> Exercise: Read the lines of the data below and retrieve those with "Saraswati".

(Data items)
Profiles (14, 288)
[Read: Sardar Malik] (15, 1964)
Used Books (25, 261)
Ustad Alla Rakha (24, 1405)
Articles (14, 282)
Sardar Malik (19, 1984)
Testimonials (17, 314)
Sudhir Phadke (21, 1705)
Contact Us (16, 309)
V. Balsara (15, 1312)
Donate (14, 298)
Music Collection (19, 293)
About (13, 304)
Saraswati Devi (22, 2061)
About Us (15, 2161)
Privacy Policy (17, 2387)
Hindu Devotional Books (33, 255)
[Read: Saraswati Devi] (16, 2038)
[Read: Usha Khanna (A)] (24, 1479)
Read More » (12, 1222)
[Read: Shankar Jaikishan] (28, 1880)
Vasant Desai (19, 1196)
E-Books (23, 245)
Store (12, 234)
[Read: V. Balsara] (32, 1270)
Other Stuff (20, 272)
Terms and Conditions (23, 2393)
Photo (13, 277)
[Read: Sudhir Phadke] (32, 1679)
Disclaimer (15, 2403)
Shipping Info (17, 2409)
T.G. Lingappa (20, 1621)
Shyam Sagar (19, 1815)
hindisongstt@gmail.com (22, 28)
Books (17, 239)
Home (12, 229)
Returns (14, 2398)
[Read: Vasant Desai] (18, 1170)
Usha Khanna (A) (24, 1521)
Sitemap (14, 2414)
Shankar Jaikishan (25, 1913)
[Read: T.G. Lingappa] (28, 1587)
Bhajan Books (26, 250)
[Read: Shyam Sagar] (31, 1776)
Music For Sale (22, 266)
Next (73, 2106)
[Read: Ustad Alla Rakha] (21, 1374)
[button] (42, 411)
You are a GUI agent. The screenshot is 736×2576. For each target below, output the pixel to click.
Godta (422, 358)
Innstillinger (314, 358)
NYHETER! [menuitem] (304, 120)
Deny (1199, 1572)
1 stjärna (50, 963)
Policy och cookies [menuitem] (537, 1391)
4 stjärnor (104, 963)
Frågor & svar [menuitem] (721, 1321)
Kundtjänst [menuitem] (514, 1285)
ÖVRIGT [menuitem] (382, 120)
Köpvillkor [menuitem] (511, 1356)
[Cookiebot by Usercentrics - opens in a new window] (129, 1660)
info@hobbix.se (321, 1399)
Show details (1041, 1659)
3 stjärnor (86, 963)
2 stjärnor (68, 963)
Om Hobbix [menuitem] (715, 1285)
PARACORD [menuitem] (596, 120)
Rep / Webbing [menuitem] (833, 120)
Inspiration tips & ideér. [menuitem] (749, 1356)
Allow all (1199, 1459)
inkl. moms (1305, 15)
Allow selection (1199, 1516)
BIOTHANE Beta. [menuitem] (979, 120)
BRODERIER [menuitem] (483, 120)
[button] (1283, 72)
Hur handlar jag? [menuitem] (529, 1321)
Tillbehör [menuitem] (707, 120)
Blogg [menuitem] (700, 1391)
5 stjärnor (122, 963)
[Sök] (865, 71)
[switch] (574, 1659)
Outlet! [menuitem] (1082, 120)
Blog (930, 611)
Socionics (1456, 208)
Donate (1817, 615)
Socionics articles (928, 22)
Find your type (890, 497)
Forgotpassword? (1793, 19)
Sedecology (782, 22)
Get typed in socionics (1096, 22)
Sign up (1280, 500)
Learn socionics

> Answer for the task:
Saraswati Devi (22, 2061)
[Read: Saraswati Devi] (16, 2038)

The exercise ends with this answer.